+++ Extrait +++

My friend Dahmer – Marc Meyers (2018)

Cette semaine je vous propose une chronique d’un film plus « underground » car visible uniquement en e-cinema, à savoir par le biais du téléchargement légal.  Depuis quelques années, les distributeurs se prosternent devant le veau d’or de la rentabilité. Par conséquent, un grand nombre de films ne sortent plus dans les salles car jugés pas assez rentables potentiellement. Ils sont donc condamnés à être diffusés uniquement via la VOD (Video On Demand). Le choix des distributeurs de ne pas donner leur chance à tel ou tel film ne tient absolument pas compte de la qualité artistique de ces derniers, comme en témoigne le long-métrage que j’ai choisi de chroniquer aujourd’hui : My friend Dahmer, de Marc Meyers.

+++

[Consigne A]: Quelles lignes des enregistrements contiennent le mot « icon » ? Relevez-les toutes en respectant la casse.

+++ Données de travail +++

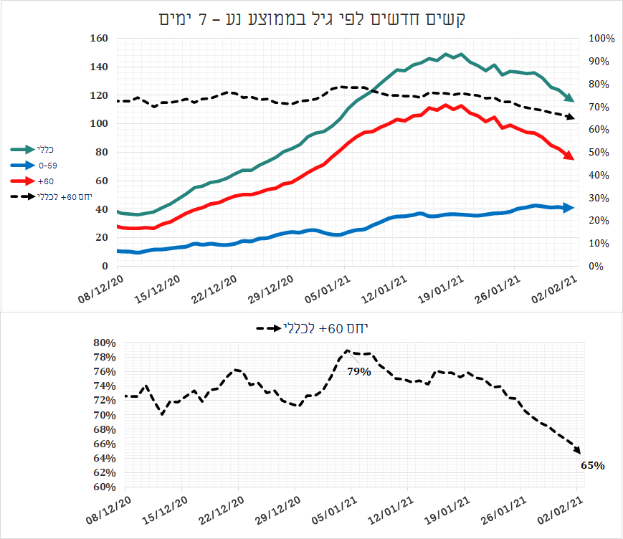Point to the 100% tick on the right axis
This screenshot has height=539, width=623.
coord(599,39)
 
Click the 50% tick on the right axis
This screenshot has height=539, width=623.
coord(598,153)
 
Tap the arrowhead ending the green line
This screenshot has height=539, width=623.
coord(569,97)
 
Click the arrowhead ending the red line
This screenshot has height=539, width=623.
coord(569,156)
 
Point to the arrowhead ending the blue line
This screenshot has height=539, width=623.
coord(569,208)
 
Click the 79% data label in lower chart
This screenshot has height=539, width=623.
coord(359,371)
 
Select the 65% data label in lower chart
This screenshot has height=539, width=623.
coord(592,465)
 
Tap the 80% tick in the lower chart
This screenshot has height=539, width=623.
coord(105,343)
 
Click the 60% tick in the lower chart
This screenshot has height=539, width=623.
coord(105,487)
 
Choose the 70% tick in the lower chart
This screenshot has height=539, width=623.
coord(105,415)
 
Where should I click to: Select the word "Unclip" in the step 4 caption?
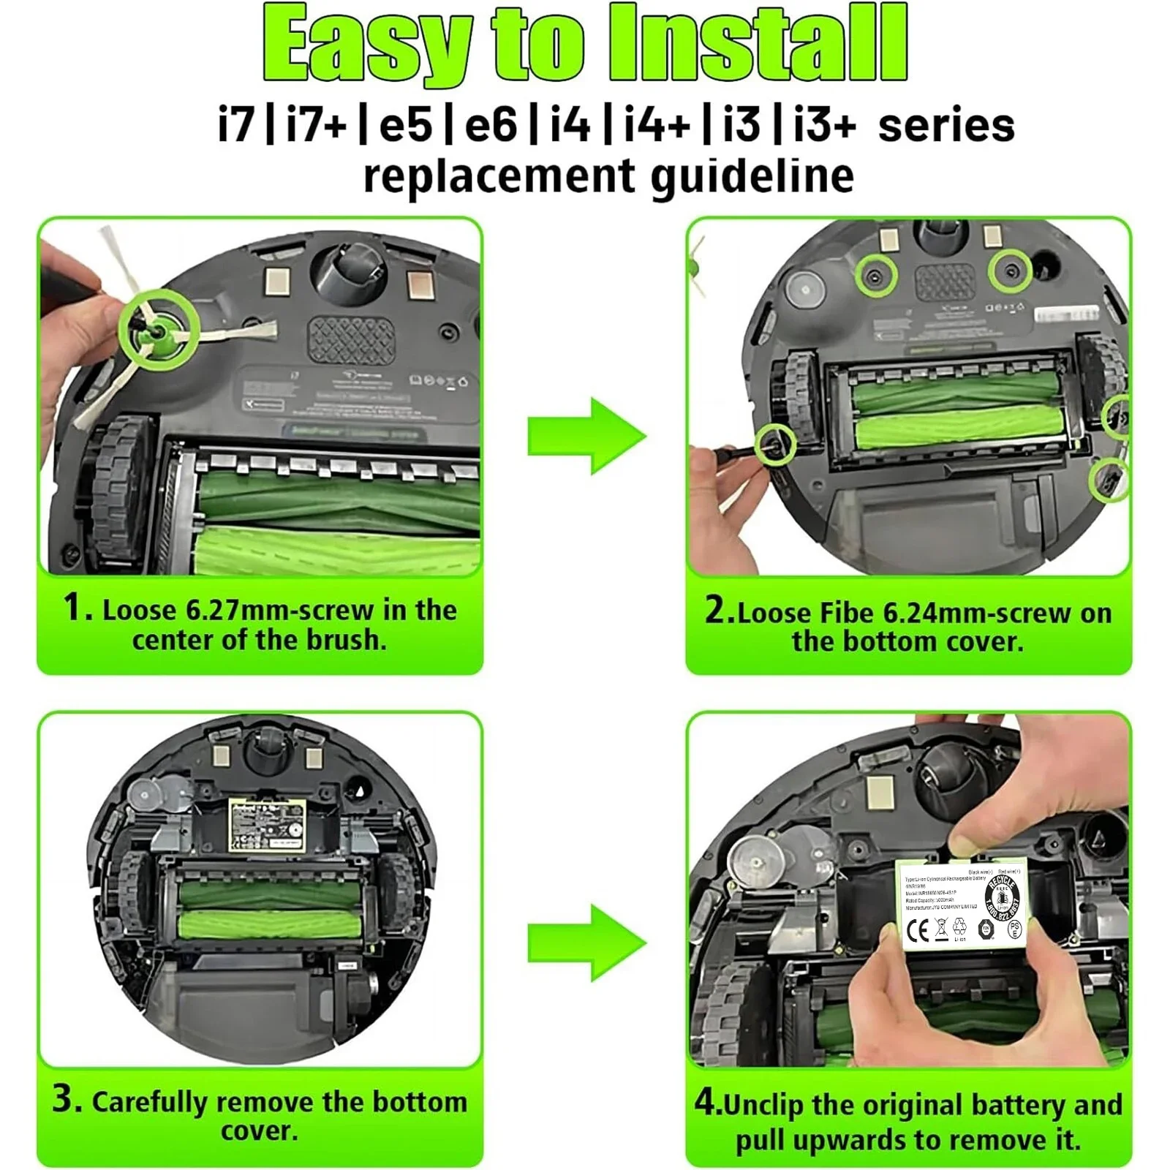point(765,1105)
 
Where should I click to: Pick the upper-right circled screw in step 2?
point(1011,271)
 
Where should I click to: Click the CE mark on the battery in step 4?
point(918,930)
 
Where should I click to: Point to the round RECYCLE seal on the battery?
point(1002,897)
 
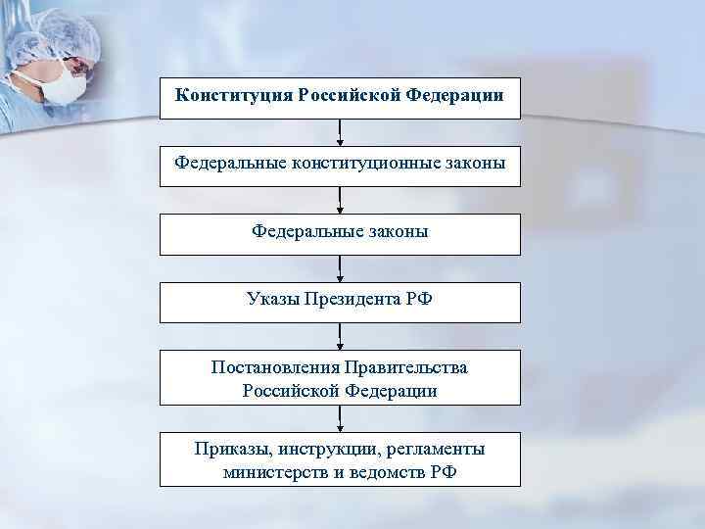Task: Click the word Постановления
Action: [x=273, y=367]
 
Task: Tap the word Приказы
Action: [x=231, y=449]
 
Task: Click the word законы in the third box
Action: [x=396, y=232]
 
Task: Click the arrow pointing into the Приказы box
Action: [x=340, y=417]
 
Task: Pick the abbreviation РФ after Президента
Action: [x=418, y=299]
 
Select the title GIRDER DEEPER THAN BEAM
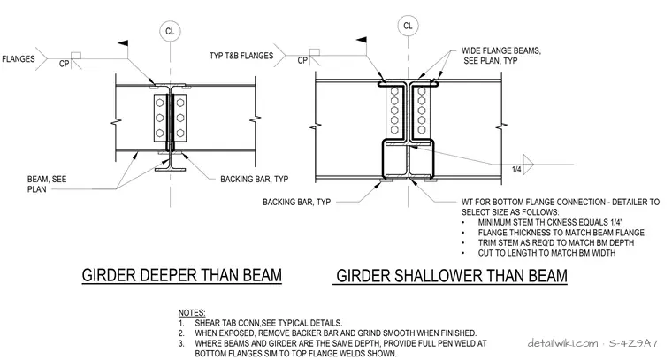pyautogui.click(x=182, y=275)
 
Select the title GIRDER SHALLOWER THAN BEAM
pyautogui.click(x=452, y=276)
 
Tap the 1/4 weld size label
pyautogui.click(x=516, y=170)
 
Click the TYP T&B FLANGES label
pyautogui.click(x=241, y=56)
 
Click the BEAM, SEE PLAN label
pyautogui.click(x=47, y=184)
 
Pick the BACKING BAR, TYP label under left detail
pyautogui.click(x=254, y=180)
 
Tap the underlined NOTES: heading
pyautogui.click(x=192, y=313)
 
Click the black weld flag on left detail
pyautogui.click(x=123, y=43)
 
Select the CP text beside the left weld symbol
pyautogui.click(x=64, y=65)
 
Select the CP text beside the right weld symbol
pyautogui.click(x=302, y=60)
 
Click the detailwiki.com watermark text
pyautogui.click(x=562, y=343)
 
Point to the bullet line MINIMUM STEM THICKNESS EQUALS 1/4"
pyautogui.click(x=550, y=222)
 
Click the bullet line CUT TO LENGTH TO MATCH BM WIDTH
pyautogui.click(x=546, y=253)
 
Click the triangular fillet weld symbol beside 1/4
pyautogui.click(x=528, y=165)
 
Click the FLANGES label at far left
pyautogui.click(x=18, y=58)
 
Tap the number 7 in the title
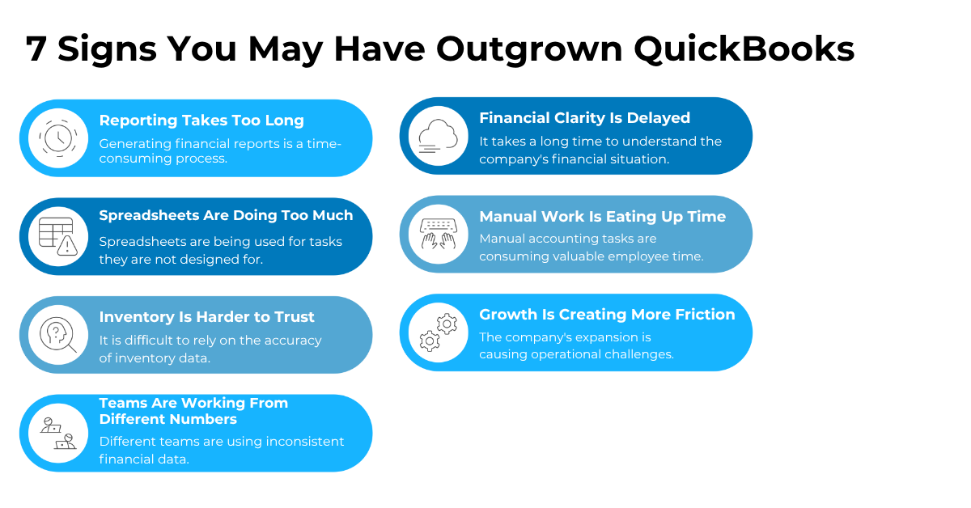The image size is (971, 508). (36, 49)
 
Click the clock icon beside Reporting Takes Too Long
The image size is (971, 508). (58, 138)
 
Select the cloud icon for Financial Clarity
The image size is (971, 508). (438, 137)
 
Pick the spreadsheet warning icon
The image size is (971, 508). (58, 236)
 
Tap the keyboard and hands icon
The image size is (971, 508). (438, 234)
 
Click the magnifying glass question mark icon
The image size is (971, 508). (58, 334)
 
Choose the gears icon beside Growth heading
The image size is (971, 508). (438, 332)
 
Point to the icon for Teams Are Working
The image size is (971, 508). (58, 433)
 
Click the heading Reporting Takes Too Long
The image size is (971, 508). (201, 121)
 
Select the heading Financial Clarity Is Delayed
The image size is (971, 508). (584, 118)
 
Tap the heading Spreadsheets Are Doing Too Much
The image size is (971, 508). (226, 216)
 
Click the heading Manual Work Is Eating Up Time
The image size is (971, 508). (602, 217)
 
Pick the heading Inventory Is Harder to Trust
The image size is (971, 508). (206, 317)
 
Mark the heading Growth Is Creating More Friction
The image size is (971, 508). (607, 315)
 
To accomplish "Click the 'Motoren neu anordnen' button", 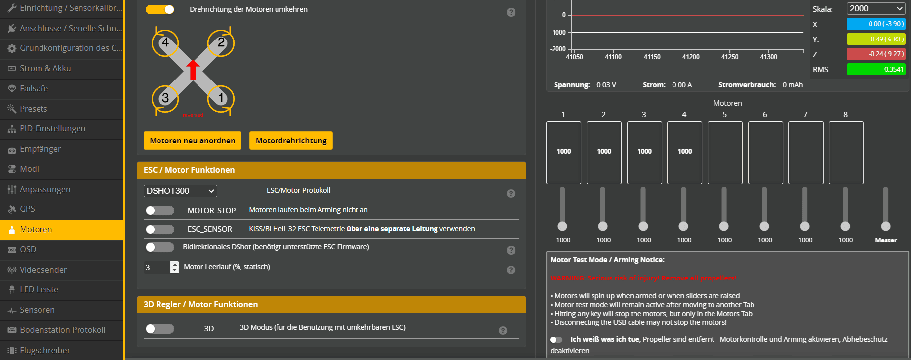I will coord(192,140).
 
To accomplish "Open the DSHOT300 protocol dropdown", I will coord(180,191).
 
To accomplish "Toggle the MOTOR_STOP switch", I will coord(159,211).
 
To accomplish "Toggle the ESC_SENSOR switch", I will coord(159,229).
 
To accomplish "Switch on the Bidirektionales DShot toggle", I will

+++

[Consigne B]: Recopiez l'extrait à l'identique, depuis « My friend Dahmer – » jusqu'à « de Marc Meyers. » inclus.

[Résultat A]:
Click the clock icon beside Reporting Takes Too Long
Select the cloud icon for Financial Clarity
Pick the spreadsheet warning icon
Tap the keyboard and hands icon
Click the magnifying glass question mark icon
Choose the gears icon beside Growth heading
Point to the icon for Teams Are Working

[Résultat B]:
My friend Dahmer – Marc Meyers (2018)

Cette semaine je vous propose une chronique d’un film plus « underground » car visible uniquement en e-cinema, à savoir par le biais du téléchargement légal.  Depuis quelques années, les distributeurs se prosternent devant le veau d’or de la rentabilité. Par conséquent, un grand nombre de films ne sortent plus dans les salles car jugés pas assez rentables potentiellement. Ils sont donc condamnés à être diffusés uniquement via la VOD (Video On Demand). Le choix des distributeurs de ne pas donner leur chance à tel ou tel film ne tient absolument pas compte de la qualité artistique de ces derniers, comme en témoigne le long-métrage que j’ai choisi de chroniquer aujourd’hui : My friend Dahmer, de Marc Meyers.